Zum Thema "Reparaturkostenersatz beim Haftpflichtschaden" lauten die Empfehlungen wie folgt:
Der Arbeitskreis hält das in der Rechtsprechung zum Reparaturkostenersatz entwickelte 4-Stufen-Modell grundsätzlich für sachgerecht. Dies gilt auch für die sog. 130-%-Rechtsprechung (3. Stufe), wonach der Geschädigte sein Fahrzeug auch dann reparieren lassen darf, wenn die Reparaturkosten den Wiederbeschaffungswert des Fahrzeugs bis zu 30 % übersteigen. Hierdurch wird ein gerechter Ausgleich zwischen den Interessen des Geschädigten und des Schädigers bzw. dahinterstehenden Haftpflichtversicherers erreicht. Insbesondere wird vermieden, dass der Geschädigte mit Schwierigkeiten und Risiken konfrontiert ist, die mit der Ersatzbeschaffung verbunden sind. Dem Risiko eines Missbrauchs der 130-%-Rechtsprechung ist im Einzelfall Rechnung zu tragen. Dem Schädiger/Haftpflichtversicherer steht grundsätzlich ein Überprüfungsrecht hinsichtlich der vom Geschädigten geltend gemachten Schadensersatzansprüche zu. Der Schädiger/Haftpflichtversicherer hat jedoch das Werkstatt- und Prognoserisiko zu tragen. Ein eventueller Streit über die Höhe der Reparaturkosten ist im Verhältnis zwischen Schädiger und Werkstatt bzw. Sachverständigem auszutragen. Sofern den Geschädigten kein Auswahl- oder Überwachungsverschulden trifft, kann sein Schadensersatzanspruch daher nicht wegen einer möglicherweise überhöhten Reparaturrechnung gekürzt werden. Der Geschädigte hat in der Regel eventuelle Ansprüche gegenüber der Werkstatt bzw. dem Sachverständigen abzutreten.
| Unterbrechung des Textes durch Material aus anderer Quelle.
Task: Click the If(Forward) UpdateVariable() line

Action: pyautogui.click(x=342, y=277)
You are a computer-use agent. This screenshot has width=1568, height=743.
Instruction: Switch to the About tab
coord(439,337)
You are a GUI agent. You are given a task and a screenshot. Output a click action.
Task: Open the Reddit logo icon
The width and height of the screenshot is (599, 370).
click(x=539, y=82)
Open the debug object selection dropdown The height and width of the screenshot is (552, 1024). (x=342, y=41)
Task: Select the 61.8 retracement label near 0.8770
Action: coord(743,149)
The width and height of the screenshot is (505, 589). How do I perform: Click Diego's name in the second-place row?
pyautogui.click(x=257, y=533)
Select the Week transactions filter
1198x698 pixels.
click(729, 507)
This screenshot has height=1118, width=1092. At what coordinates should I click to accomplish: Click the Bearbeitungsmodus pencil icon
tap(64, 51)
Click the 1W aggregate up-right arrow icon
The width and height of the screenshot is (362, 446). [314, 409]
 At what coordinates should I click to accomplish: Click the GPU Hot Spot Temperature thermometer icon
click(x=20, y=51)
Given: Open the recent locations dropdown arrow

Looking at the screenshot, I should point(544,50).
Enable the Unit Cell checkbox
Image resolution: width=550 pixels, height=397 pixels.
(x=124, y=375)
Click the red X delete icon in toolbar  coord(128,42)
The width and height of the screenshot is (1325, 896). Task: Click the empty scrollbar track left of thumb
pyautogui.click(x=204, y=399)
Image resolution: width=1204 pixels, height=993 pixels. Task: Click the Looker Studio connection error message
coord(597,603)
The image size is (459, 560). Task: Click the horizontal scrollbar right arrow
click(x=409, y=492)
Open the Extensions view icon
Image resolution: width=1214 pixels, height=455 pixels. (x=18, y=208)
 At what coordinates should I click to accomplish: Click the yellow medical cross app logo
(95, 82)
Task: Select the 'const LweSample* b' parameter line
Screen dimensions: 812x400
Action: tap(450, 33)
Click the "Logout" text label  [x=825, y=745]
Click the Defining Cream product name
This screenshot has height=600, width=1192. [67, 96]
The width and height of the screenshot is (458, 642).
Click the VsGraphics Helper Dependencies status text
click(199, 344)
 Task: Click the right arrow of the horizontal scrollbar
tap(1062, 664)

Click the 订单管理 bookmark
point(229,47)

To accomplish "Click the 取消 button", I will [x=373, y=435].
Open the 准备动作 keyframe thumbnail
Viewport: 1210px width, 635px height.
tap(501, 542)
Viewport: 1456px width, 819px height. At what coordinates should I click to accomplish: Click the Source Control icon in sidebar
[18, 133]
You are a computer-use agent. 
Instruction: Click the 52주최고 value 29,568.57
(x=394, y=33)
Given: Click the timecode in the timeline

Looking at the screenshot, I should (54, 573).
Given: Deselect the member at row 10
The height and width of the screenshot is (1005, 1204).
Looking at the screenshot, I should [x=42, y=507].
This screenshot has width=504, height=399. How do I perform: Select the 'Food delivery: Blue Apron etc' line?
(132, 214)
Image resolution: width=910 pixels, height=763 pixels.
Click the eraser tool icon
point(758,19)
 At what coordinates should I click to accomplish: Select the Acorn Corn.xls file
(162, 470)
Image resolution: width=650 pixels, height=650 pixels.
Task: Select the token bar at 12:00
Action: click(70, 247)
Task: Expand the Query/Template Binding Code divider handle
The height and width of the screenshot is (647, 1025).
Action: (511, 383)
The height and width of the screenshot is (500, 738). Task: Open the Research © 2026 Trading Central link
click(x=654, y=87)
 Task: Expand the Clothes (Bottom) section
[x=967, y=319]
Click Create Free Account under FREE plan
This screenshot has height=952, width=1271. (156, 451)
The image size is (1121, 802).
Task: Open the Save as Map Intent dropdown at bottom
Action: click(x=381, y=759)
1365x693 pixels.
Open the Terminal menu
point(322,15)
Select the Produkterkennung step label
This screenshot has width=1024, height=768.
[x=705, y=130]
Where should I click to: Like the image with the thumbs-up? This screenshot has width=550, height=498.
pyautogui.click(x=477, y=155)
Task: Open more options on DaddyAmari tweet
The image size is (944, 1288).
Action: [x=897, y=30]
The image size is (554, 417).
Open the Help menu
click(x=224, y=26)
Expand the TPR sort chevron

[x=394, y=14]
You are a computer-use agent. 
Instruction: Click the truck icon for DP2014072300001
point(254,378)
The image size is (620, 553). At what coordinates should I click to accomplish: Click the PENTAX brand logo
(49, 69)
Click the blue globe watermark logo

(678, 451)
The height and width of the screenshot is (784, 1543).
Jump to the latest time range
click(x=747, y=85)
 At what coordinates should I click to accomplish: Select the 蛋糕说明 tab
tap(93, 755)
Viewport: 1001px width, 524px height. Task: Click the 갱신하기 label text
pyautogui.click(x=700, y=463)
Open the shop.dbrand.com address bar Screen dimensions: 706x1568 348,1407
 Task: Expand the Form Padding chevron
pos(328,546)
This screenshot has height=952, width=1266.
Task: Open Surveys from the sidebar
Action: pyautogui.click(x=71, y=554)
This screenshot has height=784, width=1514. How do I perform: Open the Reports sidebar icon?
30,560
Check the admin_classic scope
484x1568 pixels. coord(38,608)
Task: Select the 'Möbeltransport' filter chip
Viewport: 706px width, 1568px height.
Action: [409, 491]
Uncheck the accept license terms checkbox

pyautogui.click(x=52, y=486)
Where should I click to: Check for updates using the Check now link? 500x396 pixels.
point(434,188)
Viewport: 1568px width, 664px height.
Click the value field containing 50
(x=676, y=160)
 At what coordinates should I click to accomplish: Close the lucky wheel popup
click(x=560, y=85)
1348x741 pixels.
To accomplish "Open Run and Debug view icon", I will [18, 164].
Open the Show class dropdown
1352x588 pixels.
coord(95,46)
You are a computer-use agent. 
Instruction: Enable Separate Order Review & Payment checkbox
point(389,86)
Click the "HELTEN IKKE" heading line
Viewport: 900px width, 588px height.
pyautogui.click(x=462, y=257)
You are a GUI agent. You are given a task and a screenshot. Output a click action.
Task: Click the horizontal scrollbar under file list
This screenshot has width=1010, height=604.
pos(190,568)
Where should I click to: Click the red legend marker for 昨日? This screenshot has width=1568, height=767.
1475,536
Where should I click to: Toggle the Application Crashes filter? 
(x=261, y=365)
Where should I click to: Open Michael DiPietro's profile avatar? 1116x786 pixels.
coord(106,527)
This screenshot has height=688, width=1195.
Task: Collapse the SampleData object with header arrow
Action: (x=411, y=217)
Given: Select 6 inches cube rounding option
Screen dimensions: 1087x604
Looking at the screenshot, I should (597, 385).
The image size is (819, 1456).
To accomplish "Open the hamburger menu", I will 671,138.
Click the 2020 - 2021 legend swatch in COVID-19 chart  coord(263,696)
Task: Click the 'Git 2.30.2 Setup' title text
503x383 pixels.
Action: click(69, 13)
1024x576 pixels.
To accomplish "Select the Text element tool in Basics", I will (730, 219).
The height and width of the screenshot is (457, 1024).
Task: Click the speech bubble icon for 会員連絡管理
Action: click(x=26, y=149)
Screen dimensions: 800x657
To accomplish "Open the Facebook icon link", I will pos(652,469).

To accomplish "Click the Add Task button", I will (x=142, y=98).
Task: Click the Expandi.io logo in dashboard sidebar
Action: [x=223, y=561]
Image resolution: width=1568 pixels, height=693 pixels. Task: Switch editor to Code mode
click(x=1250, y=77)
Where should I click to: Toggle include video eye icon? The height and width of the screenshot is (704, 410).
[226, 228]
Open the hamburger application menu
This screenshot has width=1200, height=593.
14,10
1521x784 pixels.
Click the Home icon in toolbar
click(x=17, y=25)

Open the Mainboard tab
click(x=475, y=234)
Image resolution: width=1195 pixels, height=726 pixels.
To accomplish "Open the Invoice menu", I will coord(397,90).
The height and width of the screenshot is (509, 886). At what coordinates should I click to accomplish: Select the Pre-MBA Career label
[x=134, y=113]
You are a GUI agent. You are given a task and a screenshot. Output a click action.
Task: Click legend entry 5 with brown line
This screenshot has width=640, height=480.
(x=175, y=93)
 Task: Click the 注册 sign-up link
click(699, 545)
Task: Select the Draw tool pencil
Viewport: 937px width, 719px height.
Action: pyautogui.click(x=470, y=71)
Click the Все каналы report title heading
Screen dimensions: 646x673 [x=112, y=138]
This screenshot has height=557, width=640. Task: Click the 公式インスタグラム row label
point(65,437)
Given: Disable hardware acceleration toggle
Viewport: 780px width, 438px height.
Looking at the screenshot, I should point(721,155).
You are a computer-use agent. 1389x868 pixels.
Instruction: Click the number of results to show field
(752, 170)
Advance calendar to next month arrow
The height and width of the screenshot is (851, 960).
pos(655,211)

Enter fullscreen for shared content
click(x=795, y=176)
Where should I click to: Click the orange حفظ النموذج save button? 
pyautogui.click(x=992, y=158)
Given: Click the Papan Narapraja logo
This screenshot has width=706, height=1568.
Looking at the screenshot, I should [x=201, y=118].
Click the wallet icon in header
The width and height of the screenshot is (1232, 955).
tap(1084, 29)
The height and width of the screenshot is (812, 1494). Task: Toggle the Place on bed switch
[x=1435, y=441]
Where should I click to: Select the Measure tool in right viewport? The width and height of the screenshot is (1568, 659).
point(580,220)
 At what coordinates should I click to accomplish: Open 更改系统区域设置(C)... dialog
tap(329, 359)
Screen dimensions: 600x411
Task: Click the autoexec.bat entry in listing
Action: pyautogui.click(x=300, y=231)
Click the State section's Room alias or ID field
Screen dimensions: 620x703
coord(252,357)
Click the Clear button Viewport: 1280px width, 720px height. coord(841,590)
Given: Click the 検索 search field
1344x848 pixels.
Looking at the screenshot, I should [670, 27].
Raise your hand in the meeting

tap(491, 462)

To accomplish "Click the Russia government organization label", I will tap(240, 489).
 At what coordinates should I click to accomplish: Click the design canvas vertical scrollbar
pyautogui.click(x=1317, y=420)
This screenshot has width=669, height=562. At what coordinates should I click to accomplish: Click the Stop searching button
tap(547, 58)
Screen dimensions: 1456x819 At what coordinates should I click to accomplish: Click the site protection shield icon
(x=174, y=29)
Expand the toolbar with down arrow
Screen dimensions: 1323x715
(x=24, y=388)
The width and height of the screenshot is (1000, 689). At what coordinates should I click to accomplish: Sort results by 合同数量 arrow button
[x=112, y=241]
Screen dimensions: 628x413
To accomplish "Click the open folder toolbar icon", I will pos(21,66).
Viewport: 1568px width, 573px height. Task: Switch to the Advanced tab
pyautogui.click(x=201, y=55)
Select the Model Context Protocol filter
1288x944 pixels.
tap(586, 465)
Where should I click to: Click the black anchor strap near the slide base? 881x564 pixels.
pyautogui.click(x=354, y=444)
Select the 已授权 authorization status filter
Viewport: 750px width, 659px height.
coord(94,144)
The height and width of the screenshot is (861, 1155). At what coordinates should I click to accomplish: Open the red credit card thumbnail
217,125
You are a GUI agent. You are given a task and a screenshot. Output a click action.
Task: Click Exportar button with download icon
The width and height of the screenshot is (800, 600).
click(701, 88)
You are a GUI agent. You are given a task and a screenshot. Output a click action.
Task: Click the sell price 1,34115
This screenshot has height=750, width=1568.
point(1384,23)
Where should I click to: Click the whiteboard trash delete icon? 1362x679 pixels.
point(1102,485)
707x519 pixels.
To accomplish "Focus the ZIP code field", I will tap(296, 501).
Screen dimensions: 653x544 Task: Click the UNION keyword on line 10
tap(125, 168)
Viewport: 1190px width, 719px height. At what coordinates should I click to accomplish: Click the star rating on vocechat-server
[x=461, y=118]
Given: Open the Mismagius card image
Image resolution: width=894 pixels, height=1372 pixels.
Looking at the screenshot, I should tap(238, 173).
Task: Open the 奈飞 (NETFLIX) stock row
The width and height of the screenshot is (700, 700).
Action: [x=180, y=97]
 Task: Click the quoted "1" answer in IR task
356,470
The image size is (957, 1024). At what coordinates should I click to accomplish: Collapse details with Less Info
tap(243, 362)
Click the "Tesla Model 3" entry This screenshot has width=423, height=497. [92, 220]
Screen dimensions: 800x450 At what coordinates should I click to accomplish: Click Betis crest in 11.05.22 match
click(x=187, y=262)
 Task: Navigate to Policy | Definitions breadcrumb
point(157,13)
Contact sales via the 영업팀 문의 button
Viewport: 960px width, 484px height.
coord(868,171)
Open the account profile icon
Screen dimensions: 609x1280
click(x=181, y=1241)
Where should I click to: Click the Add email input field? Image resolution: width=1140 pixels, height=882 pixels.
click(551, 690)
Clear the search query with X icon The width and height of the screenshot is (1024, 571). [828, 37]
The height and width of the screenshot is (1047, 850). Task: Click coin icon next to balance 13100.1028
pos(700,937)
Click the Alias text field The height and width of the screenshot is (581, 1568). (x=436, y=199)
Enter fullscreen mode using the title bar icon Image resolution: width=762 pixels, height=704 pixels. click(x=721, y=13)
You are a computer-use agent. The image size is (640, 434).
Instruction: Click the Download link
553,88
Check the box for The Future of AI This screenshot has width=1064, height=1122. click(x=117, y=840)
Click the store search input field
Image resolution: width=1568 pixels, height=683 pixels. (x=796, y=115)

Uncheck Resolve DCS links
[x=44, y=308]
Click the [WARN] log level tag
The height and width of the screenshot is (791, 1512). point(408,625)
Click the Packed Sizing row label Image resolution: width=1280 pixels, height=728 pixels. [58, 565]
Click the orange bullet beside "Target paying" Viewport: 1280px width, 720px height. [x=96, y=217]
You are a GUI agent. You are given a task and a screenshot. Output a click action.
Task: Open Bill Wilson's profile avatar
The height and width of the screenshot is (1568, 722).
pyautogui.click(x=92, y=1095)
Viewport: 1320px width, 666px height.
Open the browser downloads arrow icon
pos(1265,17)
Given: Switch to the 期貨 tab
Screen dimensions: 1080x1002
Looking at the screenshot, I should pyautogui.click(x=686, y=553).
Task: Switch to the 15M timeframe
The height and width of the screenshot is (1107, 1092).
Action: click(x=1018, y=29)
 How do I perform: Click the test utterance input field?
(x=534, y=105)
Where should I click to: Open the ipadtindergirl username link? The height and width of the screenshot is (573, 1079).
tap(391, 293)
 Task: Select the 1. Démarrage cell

Im Hinblick auf die "Fahrtenbuchauflage – Halterhaftung durch die Hintertür" empfiehlt der Arbeitskreis eine Änderung des § 31a Abs. 1 StVZO durch den Verordnungsgeber. Der Arbeitskreis schlägt einvernehmlich vor, bindend bei erstmaligem punkterelevantem Verstoß dem Fahrzeughalter die Führung eines Fahrtenbuchs anzudrohen, wenn der Verantwortliche trotz der gebotenen Ermittlungen nicht festgestellt werden konnte. Im Wiederholungsfall kann binnen 15 Monaten ab dem Tattag des zur Androhung führenden Verstoßes eine Fahrtenbuchauflage angeordnet werden (Ermessensentscheidung). Dies soll sicherstellen, dass die derzeit regional höchst unterschiedliche Anwendung der geltenden Norm künftig zu einer einheitlichen Anwendung der Vorschrift führen wird. Ergänzend sollte eine effiziente Durchführbarkeit sowie eine wirksame Kontrolle der Einhaltung der Fahrtenbuchauflage sichergestellt werden.